7. You’ll develop skills
galore. Maybe you already have the great interpersonal skills
employers seek. But in an internship, you can’t help but sharpen them by
interacting with people on a professional level and in a way that you would
never have the opportunity to do in the classroom. The same goes for the
teamwork, communication, leadership, and problem-solving skills that employers
lust for.
8. You’ll gain
confidence. If you’re afraid of
facing the work world when you graduate, an internship will teach you that you
can do it.
9. You’ll build
motivation and work habits. All that
freedom you gained when you left home for college may have caused your
motivation and work ethic to slip. You might be skipping a few classes, missing
assignments, or building a class schedule that doesn’t require you to get up
early. There’s nothing like an internship — where you can’t slack off if you
want to succeed — to instill in you the workplace characteristics you’ll need
after you graduate.
10. You’ll build
your network.
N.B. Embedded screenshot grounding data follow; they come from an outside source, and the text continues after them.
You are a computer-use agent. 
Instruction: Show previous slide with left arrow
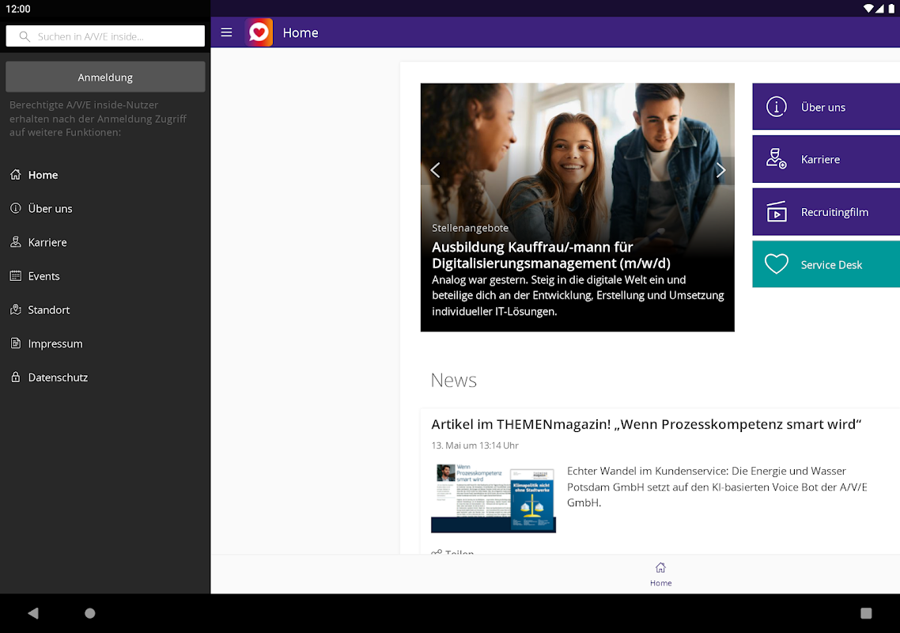435,170
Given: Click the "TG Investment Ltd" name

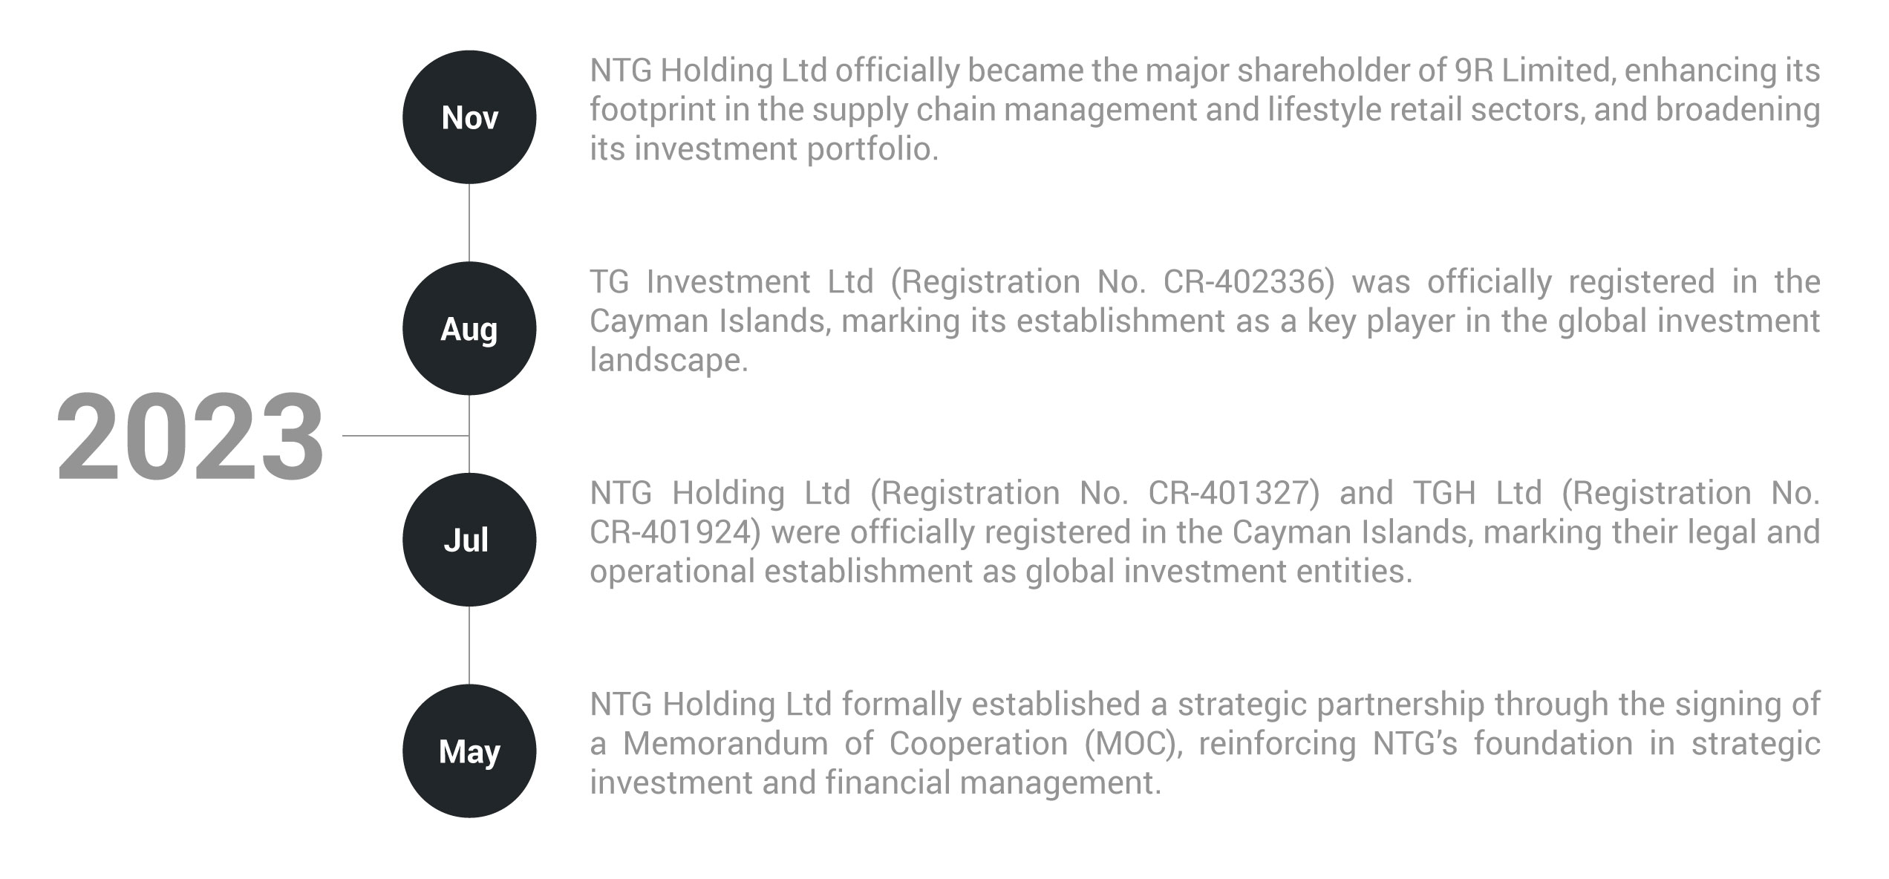Looking at the screenshot, I should coord(731,282).
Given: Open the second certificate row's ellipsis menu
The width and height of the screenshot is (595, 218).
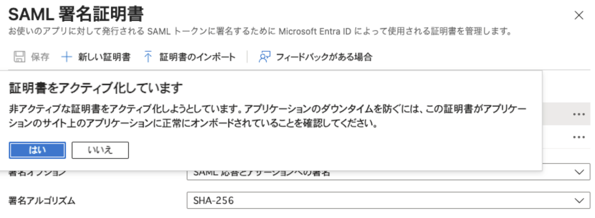Looking at the screenshot, I should [579, 137].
Everyone
you meet in an internship is a potential contact for your network and someone
you can call upon for advice and referrals when you are job-hunting closer to
graduation time.
11. You will build
your resume. Any kind
of experience on your resume is helpful, but career-relevant internship
experience will make a better impression on employers than your serving job at
Applebee’s.
12. Growing numbers
of colleges require internships, reports
Zinman. If they’re requiring them, they must be convinced that internships are
important. Similarly, studies show increasing numbers of students are
completing internships. Presumably these students know that internships are
valuable for all the reasons listed here.
13. You might make
money. Not all internships are paid, of course, but those that
do pay can yield pretty decent salaries. Employers queried in NACE’s 2008
Experiential Education Survey reported offering their undergraduate interns an
average of $16.33 per hour.
Now, granted some readers may be saying, “I know all this
stuff, but insurmountable obstacles keep me from doing internships.” Perhaps
it’s imperative that you hold a paying job that leaves no time for internships.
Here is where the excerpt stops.